Al menos lo que han mostrado españoles y alemanes es que en la teoría el campeón de esta Copa del Mundo saldrá de este duelo.

España ha recobrado su calidad de favorito. Su juego vertical y de posesión de la pelota es sin duda su principal arma. Es un equipo que genera tantas opciones que no se han reflejado con claridad en el marcador, pero cuando tiene la oportunidad mata a su oponente.

Ante Paraguay demostraron que tienen la fortaleza mental para soportar un partido de infarto. Sus jugadores, quienes ya están acostumbrados a estas lides, optaron por la calma ante la falta de gol y anotaron en el momento correcto, justo cuando el oponente y el tiempo no podían quitarles el pase a semis.

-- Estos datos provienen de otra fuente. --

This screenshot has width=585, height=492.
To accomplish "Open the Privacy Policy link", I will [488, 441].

Alemania por su parte tiene una explosividad impresionante, para la defensa española no será sencillo detener a los alemanes quienes cuentan con una ofensiva que liquida a cualquiera.

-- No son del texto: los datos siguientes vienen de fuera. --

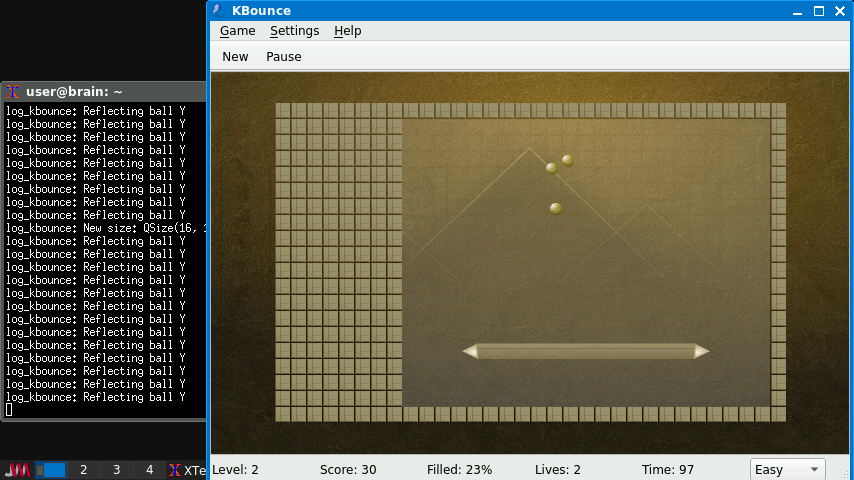
Task: Minimize the KBounce window
Action: click(797, 11)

La elaboración de sus goles contra Inglaterra como ante Argentina no superaba los 13 segundos, lo que habla de la calidad y precisión que tiene su plantilla.

La ventaja de España es que tendrá más posesión de balón, aunque la mala noticia para ellos es que en el momento en que la pierdan se les vendrá un huracán a una defensa liderada por Puyol y que no es la mejor línea del equipo de Del Bosque.

Pero a los teutones se les complican los partidos donde su oponente gusta de jugar futbol, porque además España no tiene prisa, puede pasar hasta 20 toques entre ellos hasta que haya un disparo a gol y para ese entonces ya tienen al rival mareado.

Así y al menos en el terreno de las suposiciones, quizás el campeón del Mundo salga de este partido.